I promptly received the desired authority for raising the regiment,
and departed for the City of New York. I found the people of New York
in the full blaze of the patriotic emotions excited by the firing
upon Fort Sumner and the President's call for volunteers. There were
recruiting stations in all parts of the town. The formation of regiments
proceeded rapidly. Wealthy merchants were vying with each other in
lavish contributions of money for the fitting out of troops, and numberless
women of all classes of society were busy stitching garments or bandages
for the soldiers, or embroidering standards.
In New York, I found that many of the German cavalrymen I had counted
upon had already enlisted in the infantry regiments then forming.
But there were enough of them left to enable me to organize several
companies in a very short time, and I should certainly have completed
my regiment in season for the summer campaign, had I not been cut
short in my work by another call from the government. I received a
letter from the Secretary of State informing me that circumstances
had rendered my departure for my place at Madrid eminently desirable,
and that he wished me to report myself to him at Washington as soon
as possible.
(9)
The conservative New York Herald published an article about
the Radical Republications during the early part of the American Civil
War (23rd July, 1861)
Who are they? They belong to that fanatical abolitionist clique
who are labouring to divert this war from its legitimate objective
into an exterminating crusade against Southern slavery.
(10)
John Singleton Mosby, letter to
his wife after the battle of Bull Run
(22nd June, 1861)
There was a great battle yesterday. The Yankees are overwhelmingly
routed. Thousands of them killed. I was in the fight. We at one time
stood for two hours under a perfect storm of shot and shell - it was
a miracle that none of our company was killed. We took all of their
cannon from them; among the batteries captured was Sherman's - battle
lasted about 7 hours - about 90,000 Yankees, 45,000 of our men. The
cavalry pursued them till dark - followed 6 or 7 miles. General Scott
commanded them. I just snatch this moment to write - am out doors
in a rain - will write you all particulars when I get a chance. We
start just as soon as we can get our breakfast to follow them to Alexandria.
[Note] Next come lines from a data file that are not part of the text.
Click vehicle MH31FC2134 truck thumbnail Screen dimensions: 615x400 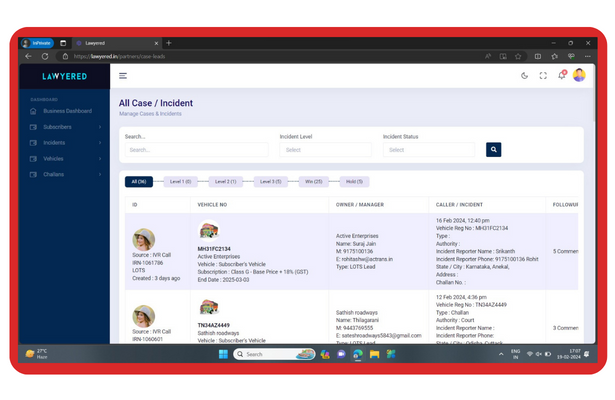[209, 231]
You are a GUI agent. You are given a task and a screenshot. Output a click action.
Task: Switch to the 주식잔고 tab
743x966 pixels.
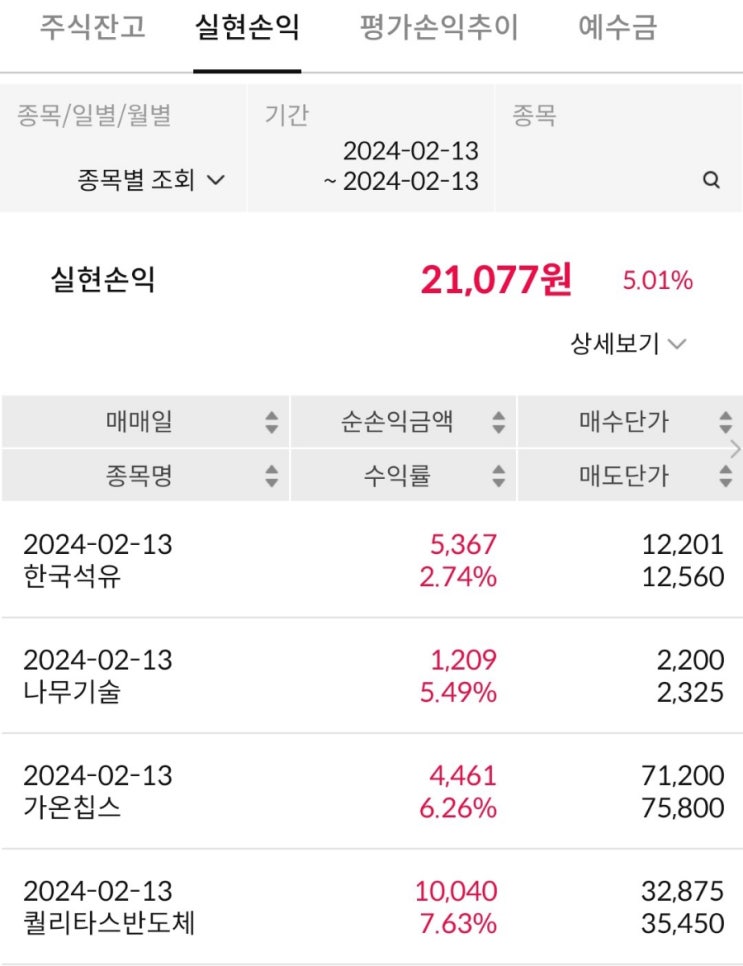[93, 27]
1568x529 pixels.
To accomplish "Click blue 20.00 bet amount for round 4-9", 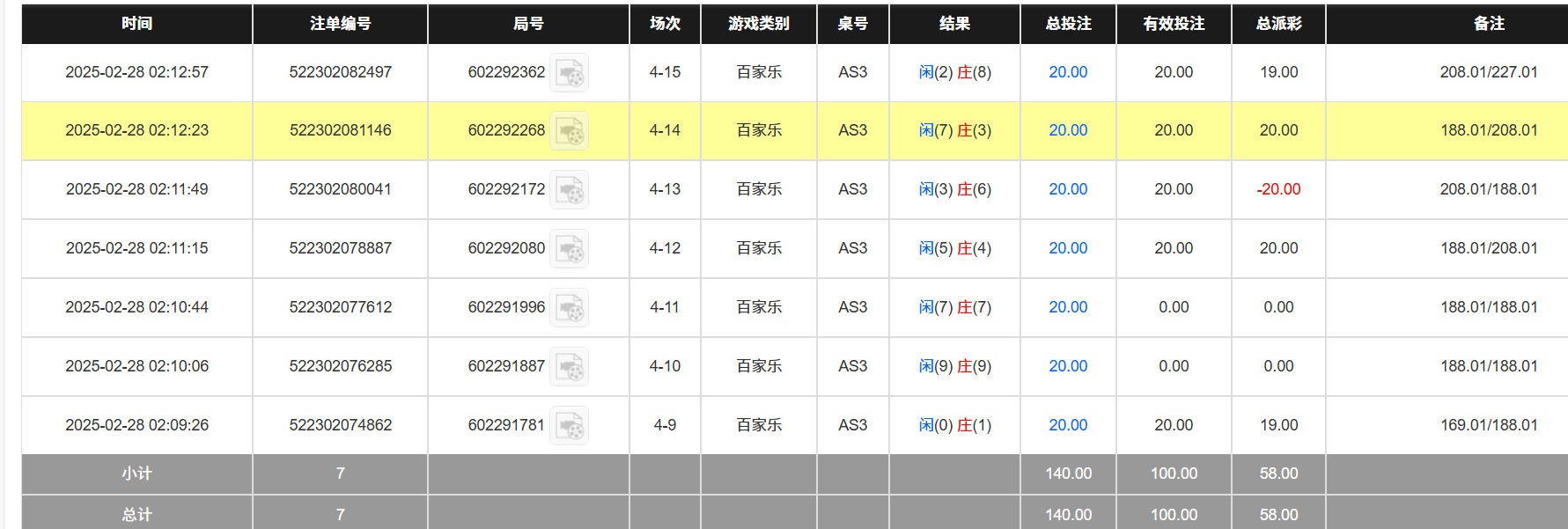I will coord(1067,425).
We made a forced march to get here to the battle - travelled about
65 miles without stopping. My love to all of you. In haste.
(11)
Henry Villard reported the battle of
Bull Run in July, 1861, for the New
York Tribune.
When the Unionists resumed their advance, the rebels successfully
resisted their rather desultory attacks at different points. With
every unsuccessful onward attempt there was a rapid melting away of
the assailants. Fewer and fewer officers and men could be rallied
for another advance. Towards four o'clock, the rebels felt strong
enough to take the offensive. A brigade with a battery under Earle
managed to strike the Federal right on the flank and rear and throw
it into utter confusion, which spread rapidly along the whole front.
Now came the disastrous end. Without any formal orders to retreat,
what was left of the several organizations yielded to a general impulse
to abandon the field. Officers and men became controlled by the one
thought of getting as far as possible from the enemy.
(12)
In his autobiography Oliver Howard
described fighting at Bull Run on 21st
July, 1861.
I saw Burnside's men, who had come back from the field with their
muskets gleaming in the sunshine. They had some appearance of formation
and were resting on their arms. I noticed other troops more scattered;
ambulances in long columns leaving the field with the wounded. There
were men with broken arms; faces with bandages stained with blood;
bodies pierced; many were walking or limping to the rear; meanwhile
shells were shrieking and breaking in the heated air. I was sorry,
indeed, that those left of my men had to pass that ordeal.
When forming, I so stationed myself, mounted, that the men, marching
in twos, should pass me. I closely observed them. They were pale and
thoughtful. Many looked up into my face and smiled. As soon as it
was ready the first line swept up the slope, through a sprinkling
of trees, out into an open space on high ground. An enemy's battery
toward our front and some musketry shots with no enemy plainly in
sight caused the first annoyance. Soon another battery off to our
right coming into position increased the danger. And, worse than the
batteries, showers of musket balls from the wood, two hundred yards
away.
Many officers labored to keep their men together, but I saw could
effect nothing under fire. At last I ordered all to fall back to the
valley and reform behind the thicket. Before many minutes, however,
it was evident that a panic had seized all the troops within sight.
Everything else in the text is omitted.